Here's where I'm at: I've set up an AWS ElasticMapReduce cluster, I can log in, and I fire up Hive. I make sure to
add jar hive-contrib-0.8.1.jar, and it says it's loaded. I create a table called
event_log_raw, with a few string columns and a regex.
load data inpath '/user/hadoop/tmp overwrite into table event_log_raw, and I'm off to the races.
select * from event_log_raw works (I think locally, as I don't get the map % and reduce % outputs), and I get my 10 records from my sample data, parsed correctly, everything's good.
select count(*) from event_log_raw works as well, this time with a mapreduce job created.
I want to convert my
request_url field to a map, so I run:
select elr.view_time as event_time, elr.ip as ip, str_to_map(split(elr.request_url," "),"&","=") as params from event_log_raw elr
Mapreduce fires up, waiting, waiting...FAILED.

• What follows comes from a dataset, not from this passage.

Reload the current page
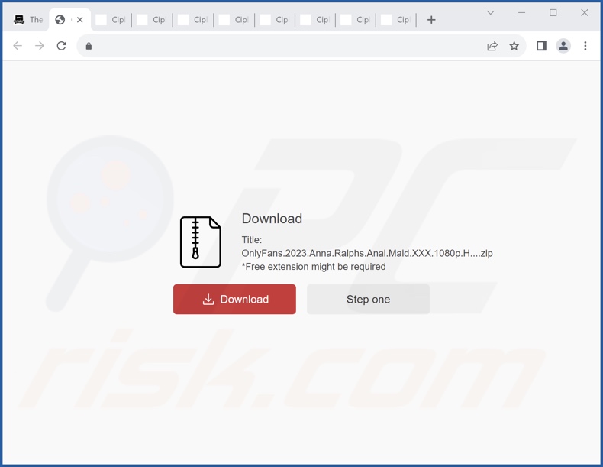 (62, 46)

FAILED: Execution Error, return code 2 from org.apache.hadoop.hive.ql.exec.MapRedTask MapReduce Jobs Launched: Job 0: Map: 1 HDFS Read: 0 HDFS Write: 0 FAIL
I check the syslogs from the task trackers and see, among other things,
java.lang.RuntimeException: Error in configuring object at org.apache.hadoop.util.ReflectionUtils.setJobConf(ReflectionUtils.java:93) at org.apache.hadoop.util.ReflectionUtils.setConf(ReflectionUtils.java:64) at org.apache.hadoop.util.ReflectionUtils.newInstance(ReflectionUtils.java:117) <snip> Caused by: org.apache.hadoop.hive.ql.metadata.HiveException: java.lang.ClassNotFoundException: org.apache.hadoop.hive.contrib.serde2.RegexSerDe at org.apache.hadoop.hive.ql.exec.MapOperator.setChildren(MapOperator.java:406) at org.apache.hadoop.hive.ql.exec.ExecMapper.configure(ExecMapper.java:90) ... 22 more Caused by: java.lang.ClassNotFoundException: org.apache.hadoop.hive.contrib.serde2.RegexSerDe
I've google'd and SO'ed this, but I guess my google-fu is not up to snuff. Everything I've found points to folks having trouble with this and solving it by running the
add jar command. I've tried that, I've tried adding it to my
hive-site.xml, I've tried having it locally, tried putting the jar in an s3 bucket. Tried adding a bootstrap step to add it during the bootstrap phase (disaster).
Can anyone help me figure out a.) why my task nodes can't find RegexSerDe, and b.) how to make this work? Links are welcome as well, if they might reveal something more than just running
Thanks in advance!